September revenues from Microsoft CSP and Azure ARR were $10.7 million, representing a continuation of strong growth.
In fact, there was impressive growth across all metrics, as indicated below:
The strong start to fiscal 2019 prompted the board to increase its fiscal 2019 operating profit guidance to a range between $10.5 million and $11.5 million, representing a 15% increase relative to its August guidance, based on the top end of that range.
Bell Potter had already set its forecasts at $10.8 million, but the upgrade prompted the broker to increase its fiscal 2019 operating profit guidance to $11.4 million, while also increasing the 12 month price target from $1.45 to $1.60.

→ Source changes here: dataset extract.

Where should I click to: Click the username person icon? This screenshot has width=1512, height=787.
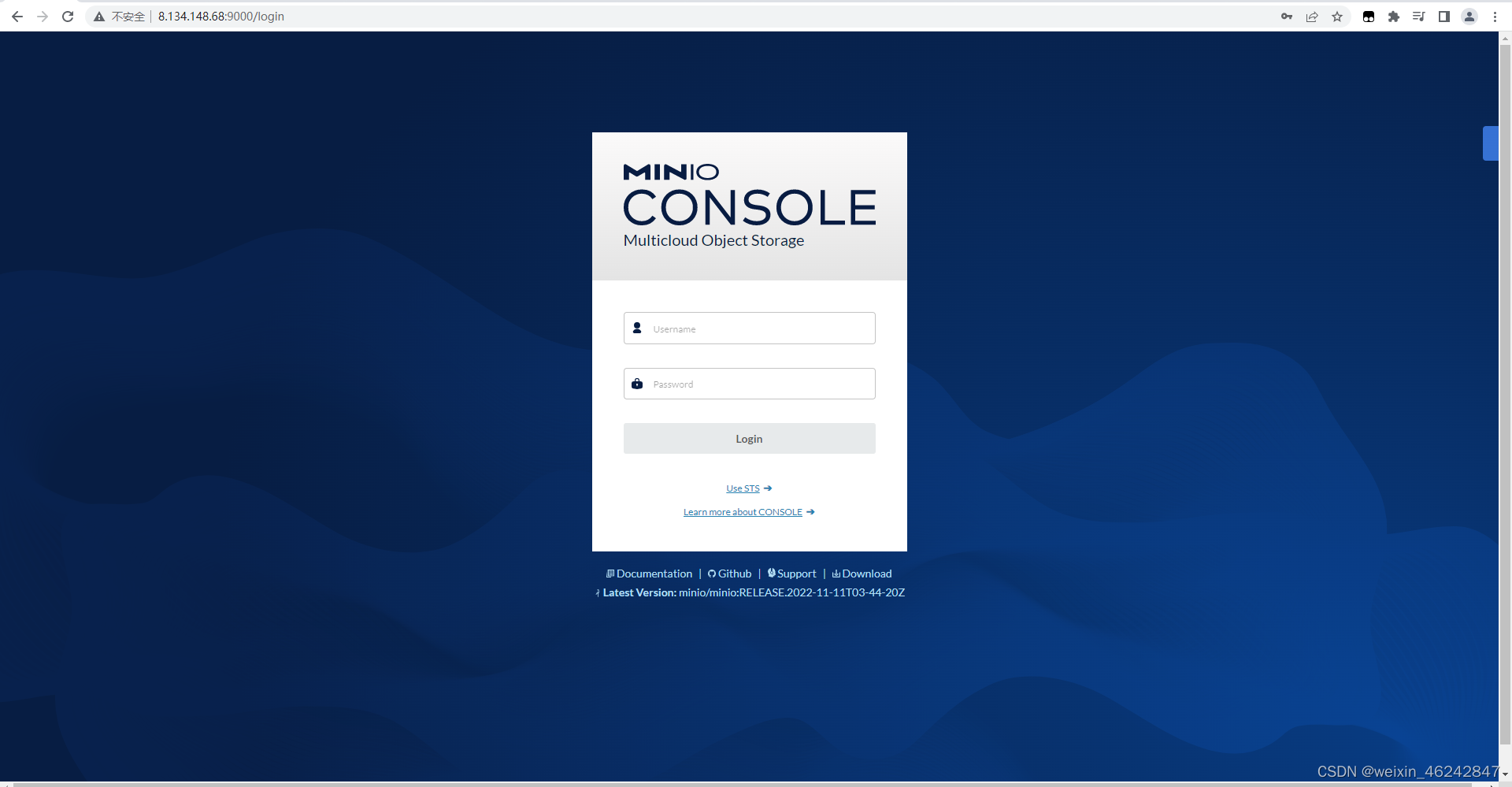[638, 328]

This implies upside of more than 20% to the company’s recent trading range, however as with all broker forecasts, the numbers remain speculative.
Discussing the upgrade, Maclean said: “Despite sitting at the top end of the range, our confidence in management continually under-promising and over-delivering, ongoing tailwinds in the cloud services market and a 35/65 earnings split towards the second half, we believe the updated guidance range still remains conservative.”
Consequently, Rhipe is very much a ‘watch this space’ stock, bearing in mind there could be guidance ahead of the interim result which will be announced in February — or, at the very least, some commentary regarding full-year expectations within the half year result.